Welcome to the forum and to the club no one wants to join!
Like you, I spent quite a bit of time trying to explain away the reasons why I was having episodes until one was eventually caught on the paramedics ecg machine and I was diagnosed with AF.
It all comes as a bit of a shock to realise there is something wrong with your heart, doesn’t it. I, for one, have been a lifelong anxious type and, as a consequence of that, like to control my environment as much as I can and have things in order. How ironic it was that I ended up with the most random and disorderly condition going😊 At first it used to mess with my head but after a while, you realise you’re not going to expire during an episode and so you learn to live with it and accept it. I’m currently in persistent AF and it’s ok, although at the beginning of this journey I never dreamed I would ever say that!
As for what to do next, below are my suggestions but I’m sure others will be along with theirs soon, too!
1. As 10gingercats has said, the most important thing is sorting out whether you need anticoagulants at this stage or not.

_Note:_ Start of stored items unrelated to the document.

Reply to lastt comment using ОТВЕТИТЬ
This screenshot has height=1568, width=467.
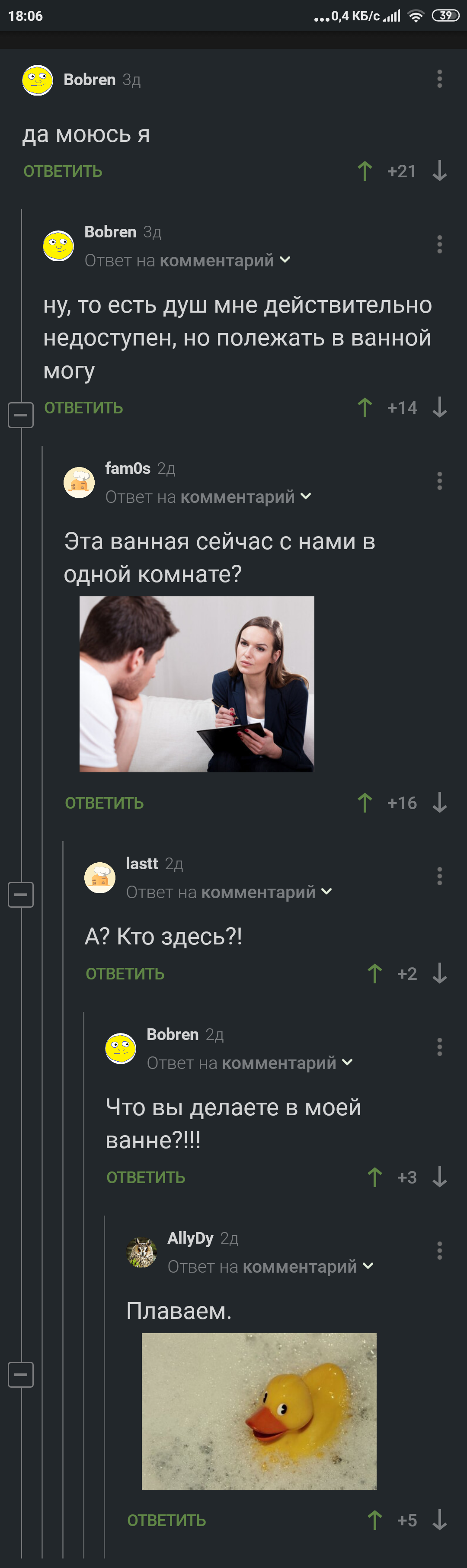125,974
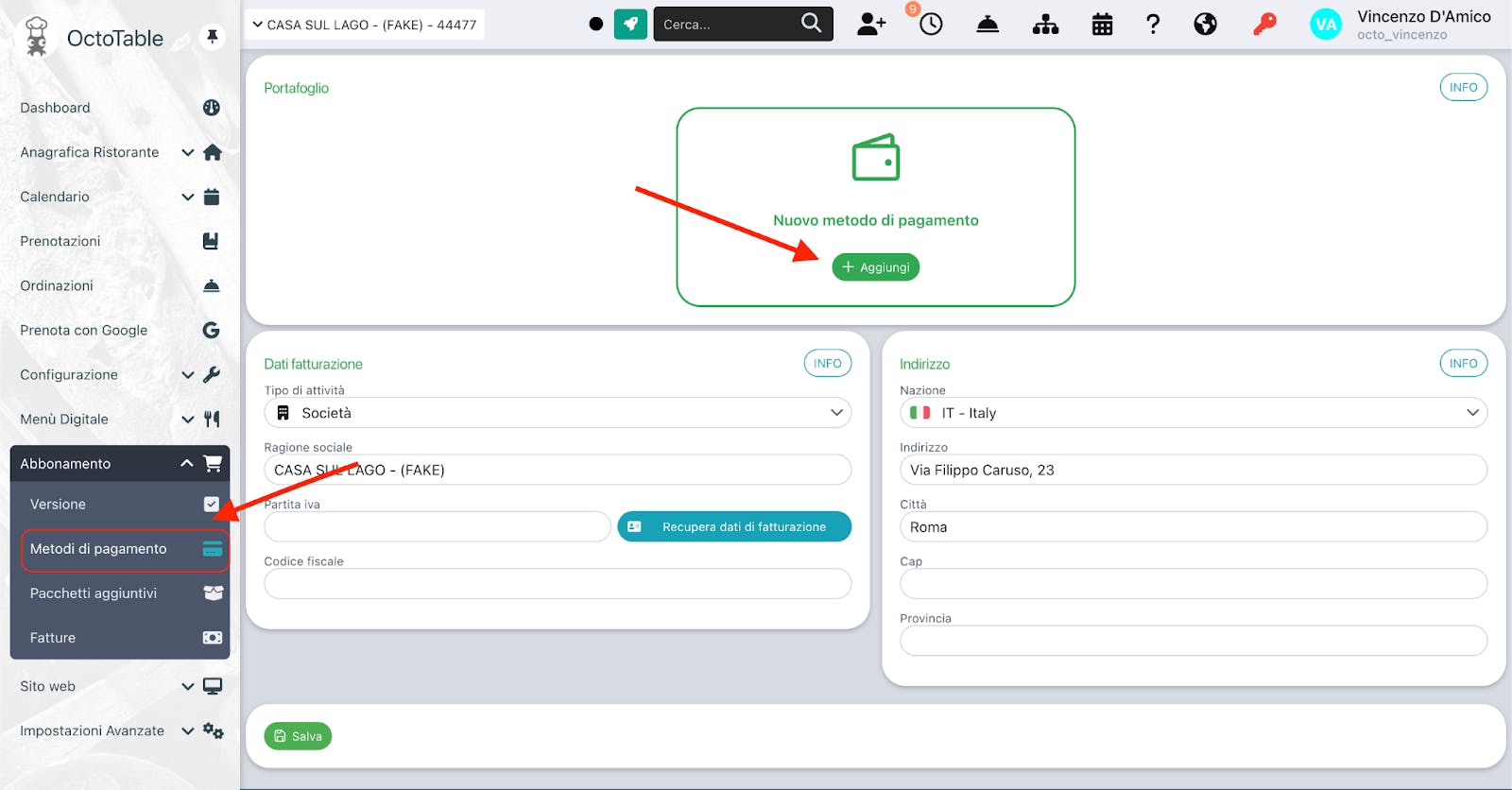Open the Nazione country dropdown
The height and width of the screenshot is (790, 1512).
1194,413
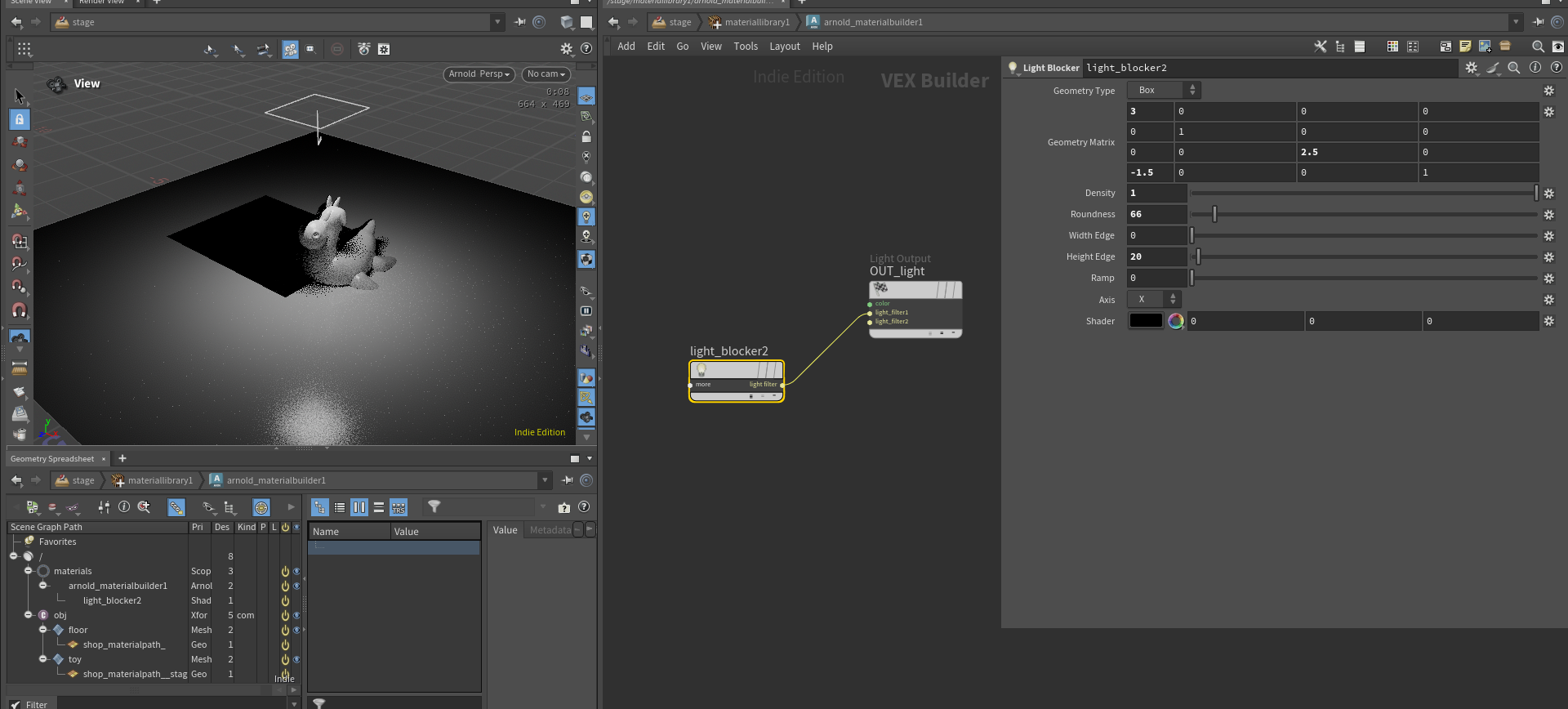The width and height of the screenshot is (1568, 709).
Task: Select the arrow Select tool in viewport toolbar
Action: [20, 96]
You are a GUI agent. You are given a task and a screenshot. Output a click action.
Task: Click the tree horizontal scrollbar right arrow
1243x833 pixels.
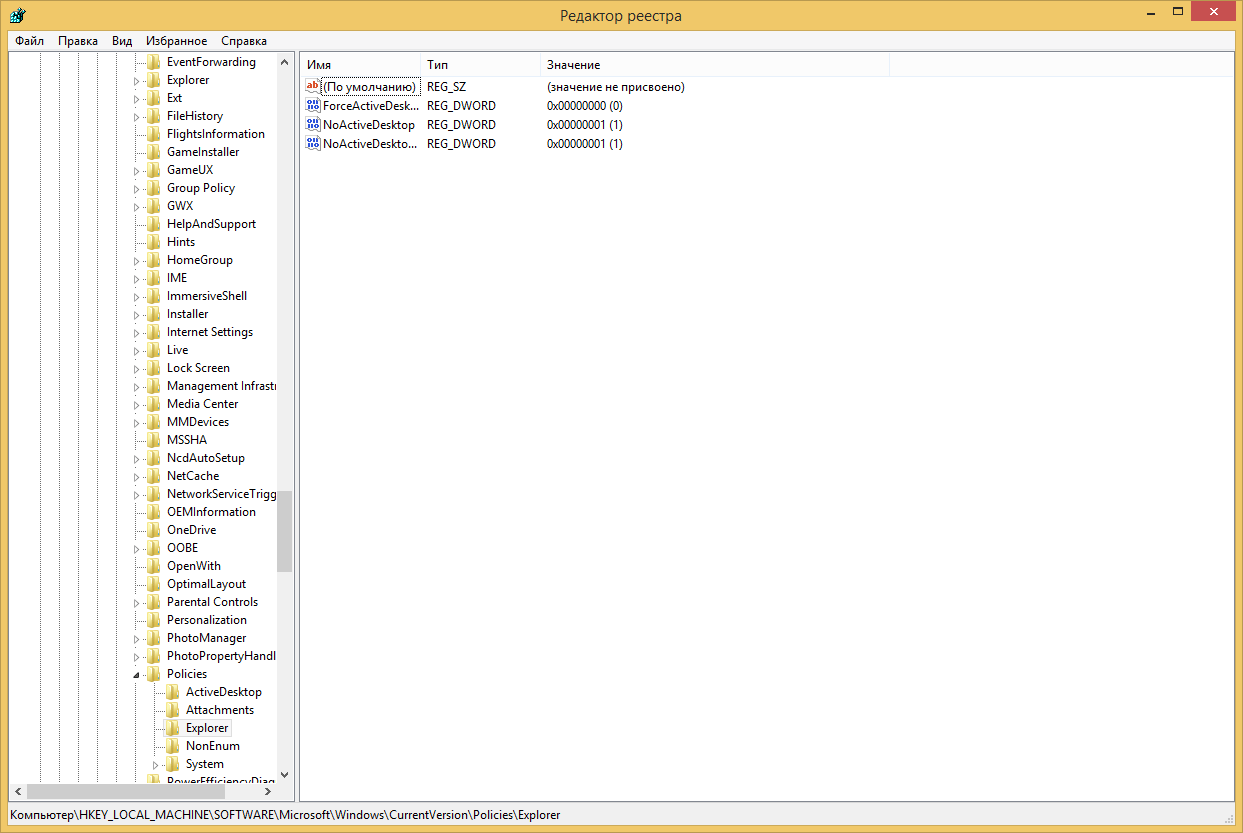267,791
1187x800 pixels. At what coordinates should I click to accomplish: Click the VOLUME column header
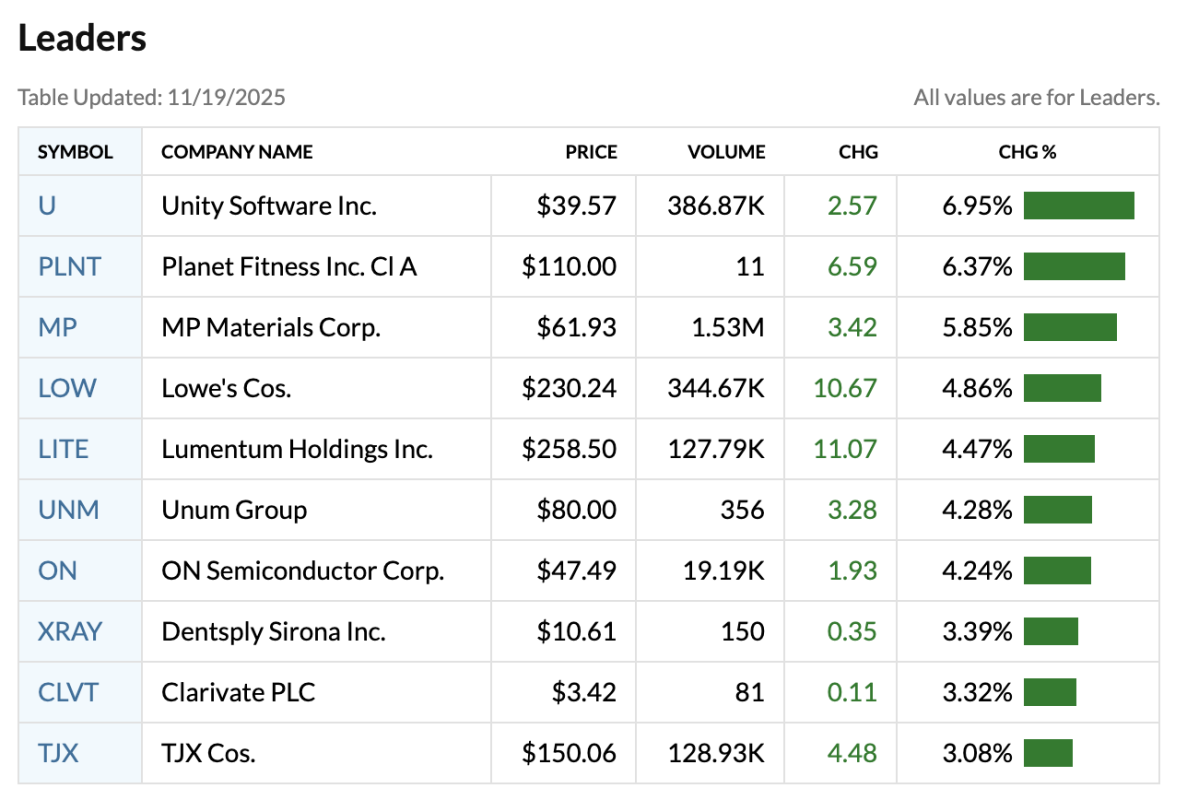pyautogui.click(x=726, y=152)
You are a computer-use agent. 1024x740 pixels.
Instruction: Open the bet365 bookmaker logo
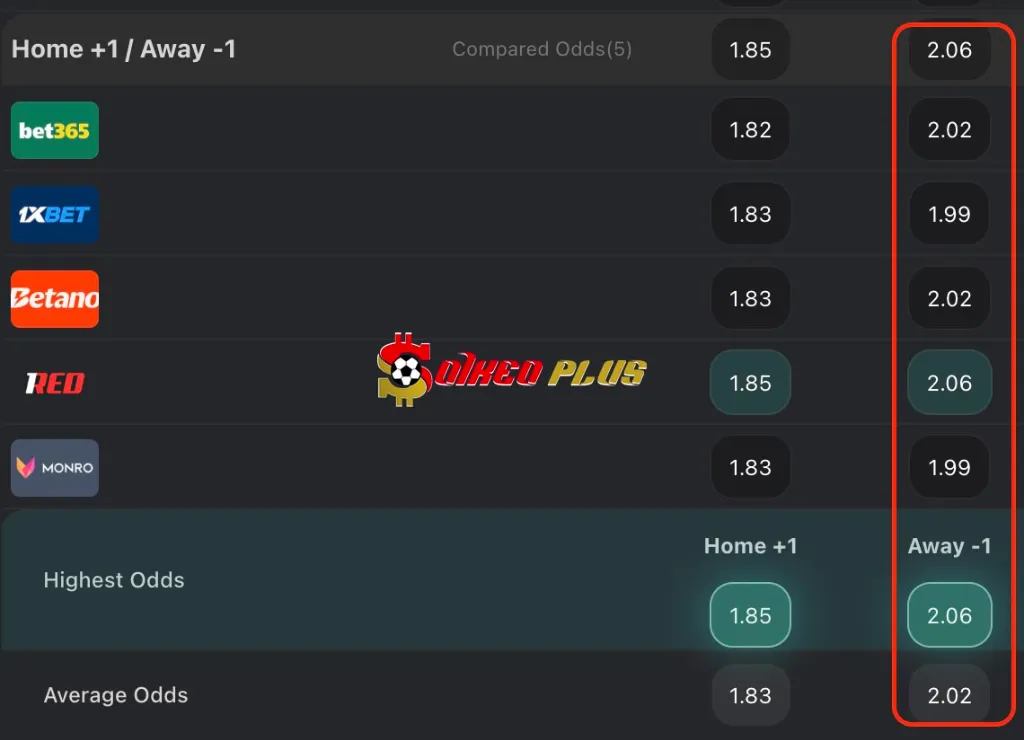coord(54,130)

Having AF, even if it is just random episodes, does increase the chance of having a stroke and that risk increases with age. Your EP should have gone through a risk scoring assessment with you called ChadsVasc to assess what your stroke risk is and whether you have other conditions, such as diabetes and high blood pressure that increase that risk and indicate that anticoagulation is needed. If no one has discussed this with you yet please make an appointment for that to be done asap.
2. Lifestyle changes. You’ve already said you want to lose some weight and are cutting out caffeine (I know that one can be a struggle but maybe it shows how addicted to it we are!) Doing those two things is a great start. Cutting down on sugar and processed foods by switching to a more natural whole foods diet, cutting out alcohol, staying well hydrated and also ensuring you get sufficient electrolytes, will all be beneficial to your overall health as well as the AF. However, changes are not just food and drink related. Reducing stress, finding ways to deal with anxiety ( a big one for me) and finding time for yourself each day are all good things. Exercise in moderation, too but not in excess.
3. Sleep apnoea. This one was a trigger for my episodes and something I had no idea I had. If you wake up during the night gasping for breath, or wake up in the morning feeling unrefreshed, it would be worth being checked for sleep apnoea.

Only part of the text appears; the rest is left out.